La Arquidiócesis de México reveló ayer algunas, como la del origen de la canción que marcó su pontificado y que se escuchó en su primer viaje: “Amigo” del brasileño Roberto Carlos.

México

En los cinco viajes de Juan Pablo II a México múltiples anécdotas se recuerdan. La Arquidiócesis de México reveló ayer algunas, como la del origen de la canción que marcó su pontificado y que se escuchó en su primer viaje: “Amigo” del brasileño Roberto Carlos.

En enero de 1979, en el Instituto Miguel Ángel, un coro de 200 niños ensayaba canciones que recitarían al Papa. Se agotaba el tiempo y faltaba; de pronto, en medio de cierta desesperación de los maestros, un niño gritó: “¿Por qué no cantamos “Amigo”? El papa dice que los niños somos sus amigos”.

Entonces se decidió ensayar  la canción de Roberto Carlos, sin saber el efecto que causaría. Al papa le gustó tanto la canción que pidió que la cantaran nuevamente y leyó en italiano-español la letra de la canción. El pontífice se conmovió tanto que expresó al salir: “Niños, así como ustedes vienen a la escuela a aprender, el papa ha venido a la escuela a aprender. El Papa aprendió ‘Bendito el que viene en el nombre del Señor’, aprendió ‘México siempre fiel’  ‘¡El Papa! ra, ra, ra’ y aprendió ‘Amigo’”.

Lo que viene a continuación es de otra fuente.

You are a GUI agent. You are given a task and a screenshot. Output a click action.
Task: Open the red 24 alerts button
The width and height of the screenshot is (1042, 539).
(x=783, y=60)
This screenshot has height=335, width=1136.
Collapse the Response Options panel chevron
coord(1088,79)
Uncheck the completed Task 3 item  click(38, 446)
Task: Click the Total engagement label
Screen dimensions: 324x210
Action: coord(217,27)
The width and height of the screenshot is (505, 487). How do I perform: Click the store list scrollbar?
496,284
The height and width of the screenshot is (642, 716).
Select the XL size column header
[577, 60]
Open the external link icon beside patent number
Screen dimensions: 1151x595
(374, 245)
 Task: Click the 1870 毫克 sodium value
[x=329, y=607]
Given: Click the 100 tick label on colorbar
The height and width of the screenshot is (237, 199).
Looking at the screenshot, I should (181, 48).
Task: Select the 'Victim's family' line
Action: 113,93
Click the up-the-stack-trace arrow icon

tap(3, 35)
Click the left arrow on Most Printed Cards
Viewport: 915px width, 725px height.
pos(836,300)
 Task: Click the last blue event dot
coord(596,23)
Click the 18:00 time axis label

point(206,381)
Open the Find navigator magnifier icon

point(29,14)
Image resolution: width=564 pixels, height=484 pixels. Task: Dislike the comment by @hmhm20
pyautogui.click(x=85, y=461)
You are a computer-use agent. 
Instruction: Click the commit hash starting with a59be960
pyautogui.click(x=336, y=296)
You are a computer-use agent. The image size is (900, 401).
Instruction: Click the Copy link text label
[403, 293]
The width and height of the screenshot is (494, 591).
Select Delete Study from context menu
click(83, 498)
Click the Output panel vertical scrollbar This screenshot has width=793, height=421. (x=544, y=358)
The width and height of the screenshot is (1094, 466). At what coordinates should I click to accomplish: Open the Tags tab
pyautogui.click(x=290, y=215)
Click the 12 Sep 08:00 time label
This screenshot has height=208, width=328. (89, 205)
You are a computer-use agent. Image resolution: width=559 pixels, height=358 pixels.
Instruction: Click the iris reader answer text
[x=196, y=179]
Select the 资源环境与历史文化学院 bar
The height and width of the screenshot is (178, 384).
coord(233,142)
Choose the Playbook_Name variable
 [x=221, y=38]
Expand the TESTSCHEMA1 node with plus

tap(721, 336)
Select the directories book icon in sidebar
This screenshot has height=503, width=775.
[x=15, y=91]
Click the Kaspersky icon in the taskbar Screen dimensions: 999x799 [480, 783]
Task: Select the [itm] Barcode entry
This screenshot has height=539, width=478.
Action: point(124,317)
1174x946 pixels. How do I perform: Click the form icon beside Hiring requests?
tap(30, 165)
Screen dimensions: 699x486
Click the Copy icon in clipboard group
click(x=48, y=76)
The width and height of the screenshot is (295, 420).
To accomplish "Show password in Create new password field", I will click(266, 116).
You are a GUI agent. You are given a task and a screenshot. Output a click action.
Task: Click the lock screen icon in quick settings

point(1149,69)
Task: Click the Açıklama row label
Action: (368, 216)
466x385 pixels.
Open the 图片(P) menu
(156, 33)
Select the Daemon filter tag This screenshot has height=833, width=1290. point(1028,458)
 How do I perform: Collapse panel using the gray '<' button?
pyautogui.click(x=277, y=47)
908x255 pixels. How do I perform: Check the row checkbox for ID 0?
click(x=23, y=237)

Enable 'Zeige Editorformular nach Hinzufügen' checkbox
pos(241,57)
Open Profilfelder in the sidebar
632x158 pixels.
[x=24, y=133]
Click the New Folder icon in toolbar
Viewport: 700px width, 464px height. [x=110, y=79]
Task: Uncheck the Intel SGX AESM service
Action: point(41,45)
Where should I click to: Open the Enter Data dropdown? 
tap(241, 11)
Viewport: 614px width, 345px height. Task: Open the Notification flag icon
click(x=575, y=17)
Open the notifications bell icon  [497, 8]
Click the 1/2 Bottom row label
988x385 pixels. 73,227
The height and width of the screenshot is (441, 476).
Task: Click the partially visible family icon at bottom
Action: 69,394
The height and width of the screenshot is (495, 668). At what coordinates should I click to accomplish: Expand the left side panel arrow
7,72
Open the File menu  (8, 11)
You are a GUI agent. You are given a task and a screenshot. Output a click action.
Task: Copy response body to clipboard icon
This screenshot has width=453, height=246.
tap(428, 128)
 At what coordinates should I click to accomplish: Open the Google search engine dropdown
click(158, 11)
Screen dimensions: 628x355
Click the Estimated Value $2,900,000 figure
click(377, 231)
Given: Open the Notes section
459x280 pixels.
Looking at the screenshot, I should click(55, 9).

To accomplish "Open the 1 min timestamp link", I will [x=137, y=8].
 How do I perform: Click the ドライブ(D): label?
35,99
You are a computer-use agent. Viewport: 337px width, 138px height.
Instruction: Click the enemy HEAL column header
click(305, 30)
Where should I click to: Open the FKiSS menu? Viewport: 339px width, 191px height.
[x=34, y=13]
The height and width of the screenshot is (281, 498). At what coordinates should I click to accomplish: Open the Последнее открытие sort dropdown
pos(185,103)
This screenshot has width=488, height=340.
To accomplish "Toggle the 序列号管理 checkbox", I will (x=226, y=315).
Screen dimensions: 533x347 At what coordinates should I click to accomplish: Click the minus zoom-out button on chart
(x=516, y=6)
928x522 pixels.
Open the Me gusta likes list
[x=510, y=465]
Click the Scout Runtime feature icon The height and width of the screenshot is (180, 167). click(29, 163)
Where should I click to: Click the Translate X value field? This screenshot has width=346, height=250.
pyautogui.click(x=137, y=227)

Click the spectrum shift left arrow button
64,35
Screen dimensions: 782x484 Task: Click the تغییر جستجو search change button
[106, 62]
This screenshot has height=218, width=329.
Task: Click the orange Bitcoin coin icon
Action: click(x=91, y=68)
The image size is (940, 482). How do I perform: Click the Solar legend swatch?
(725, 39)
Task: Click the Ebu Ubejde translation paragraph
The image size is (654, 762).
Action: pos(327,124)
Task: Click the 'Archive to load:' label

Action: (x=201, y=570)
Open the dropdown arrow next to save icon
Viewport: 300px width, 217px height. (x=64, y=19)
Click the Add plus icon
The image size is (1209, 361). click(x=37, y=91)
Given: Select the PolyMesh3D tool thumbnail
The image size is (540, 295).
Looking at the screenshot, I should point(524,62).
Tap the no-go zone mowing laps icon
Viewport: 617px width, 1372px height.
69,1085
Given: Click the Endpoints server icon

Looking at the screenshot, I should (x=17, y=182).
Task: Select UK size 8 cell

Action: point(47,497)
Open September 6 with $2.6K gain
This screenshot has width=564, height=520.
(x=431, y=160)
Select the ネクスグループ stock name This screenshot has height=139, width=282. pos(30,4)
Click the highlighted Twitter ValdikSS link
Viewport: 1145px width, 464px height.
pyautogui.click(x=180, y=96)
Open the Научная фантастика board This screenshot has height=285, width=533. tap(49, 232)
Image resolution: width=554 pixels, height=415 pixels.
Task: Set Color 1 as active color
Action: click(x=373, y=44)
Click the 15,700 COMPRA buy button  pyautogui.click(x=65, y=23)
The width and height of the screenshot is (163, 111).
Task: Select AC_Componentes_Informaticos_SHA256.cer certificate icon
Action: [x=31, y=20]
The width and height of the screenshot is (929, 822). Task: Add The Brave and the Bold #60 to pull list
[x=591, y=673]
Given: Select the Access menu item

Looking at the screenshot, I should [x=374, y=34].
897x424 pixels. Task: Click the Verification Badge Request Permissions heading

“Cielito lindo”, “Cucurrucucú paloma”, “La Malagueña”, “La Bikina” y hasta el “Mariachi loco” formaron parte del repertorio de canciones mexicanas favoritas de Juan Pablo II, quien las disfrutaba aplaudiendo o llevando el ritmo con los pies, mientras los músicos complacían sus peticiones.

Otra historia es la de Max Morales, quien en tres de las cinco visitas que el pontífice realizó a México formó parte del equipo responsable de salvaguardar la integridad del papa; Morales comentó  que poco antes de que terminara con las oraciones matutinas, una gran parvada de palomas comenzaba a dar vueltas en círculo sobre la Nunciatura Apostólica de México, donde se hospedaba, y una docena de ellas se paraba en un balcón que daba a la pieza de Juan Pablo II, comenzaba a moverse como saludándolo y después se retiraba.

Una anécdota más fue la que ocurrió en 1999, el Estadio Azteca retumbaba por la presencia del Karol Wojtyla en el Encuentro de Generaciones durante esa cuarta visita a México. El Coloso de Santa Úrsula era un lugar muy vigilado.

Pero cuentan que cuando terminó el evento, el capitán del Ejército que había estado manejando los cuerpos de seguridad estaba cabizbajo, triste y preocupado, y es que al final, un  niño de ocho años había logrado brincar el cerco de seguridad. Después se supo que el niño había subido a pedirle al papa por la salud de su hermana, quien había nacido con un problema del corazón y estaba casi desahuciada; él tomó la cabeza del niño y le dijo: “Va a estar bien” y se fue.